The newest steps in the Solana exploit investigation are being unpacked by blockchain analysis companies as teams work to determine how private keys were taken.
About 8,000 private keys used to deplete Solana-based wallets were obtained by hackers, and blockchain auditing companies are still trying to determine how they did it.
Investigations are still going on after thieves managed to take SOL and SPL tokens worth about $5 million on August 3. Participants in the ecosystem and security companies are helping to unravel the details of the incident.
The two SOL wallet providers, Phantom and Slope.Finance, whose users’ accounts were impacted by the attacks, has collaborated extensively with Solana. Since then, it has come to light that some of the compromised private keys were directly connected to Slope.
Otter Security, SlowMist, and other blockchain audit and security companies provided support for ongoing investigations.
Robert Chen, the creator of Otter Security, collaborated with Solana and Slope to share insights gained from personal access to the affected resources.

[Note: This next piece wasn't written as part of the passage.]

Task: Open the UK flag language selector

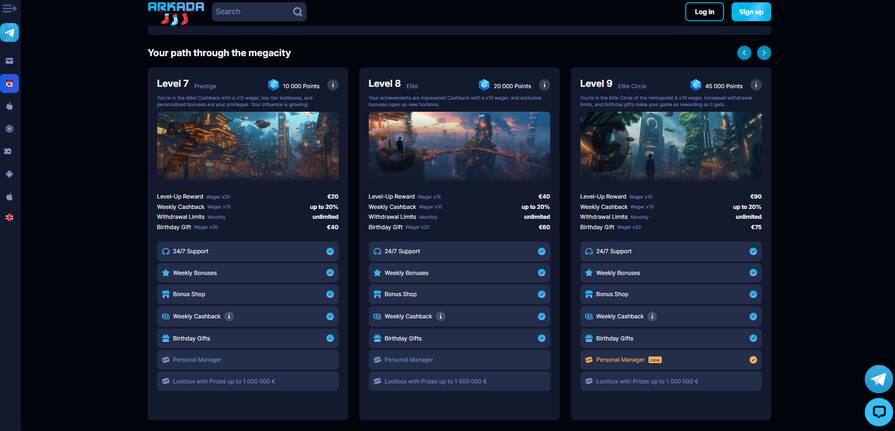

Chen stated that some compromised wallets contained private keys that were stored in plaintext on Slope’s Sentry logging servers:
“The working theory is that an attacker somehow exfiltrated these logs and were able to use this to compromise the users. This is still an ongoing investigation, and current evidence does not explain all of the compromised accounts.”
Approximately 5,300 private keys that weren’t used in the hack were discovered in the Sentry instance, according to Chen. Users are recommended to relocate money if they haven’t already as over half of these addresses still contain tokens.

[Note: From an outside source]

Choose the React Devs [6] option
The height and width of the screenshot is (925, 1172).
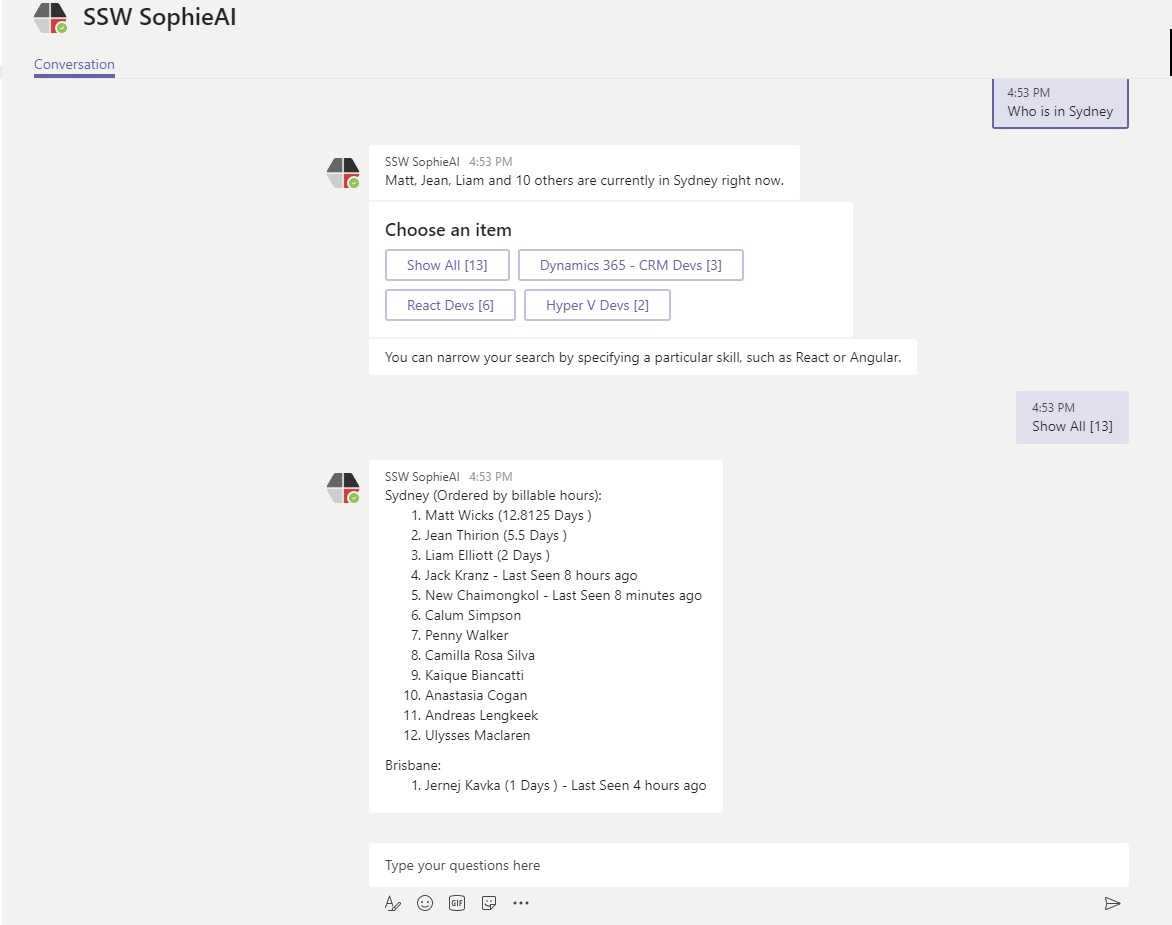[450, 305]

After being asked by Slope to examine the exploit, the SlowMist team reached a similar conclusion. The team also observed that the user’s private key and mnemonic phrase were gathered by Slope Wallet’s Sentry service and transferred to o7e.slope.finance. Once more, SlowMist was unable to locate any proof demonstrating how the credentials were obtained.
After posting its preliminary findings online, Chainalysis verified that it was conducting a blockchain investigation of the occurrence. The blockchain analysis company also pointed out that individuals who have imported accounts to or from Slope.Finance were most impacted by the exploit.
While the incident exonerates Solana from taking the most hit from the exploit, it has brought attention to the necessity of wallet providers’ auditing services. Before being released, wallets should be subjected to several security company audits, according to SlowMist, who also urged for open source development to boost security.
Compared to decentralized applications, Chen claimed that certain wallet providers have “flown under the radar” in terms of security. He wants to see a change in user perception of the connection between wallets and validation from outside security partners as a result of the incident.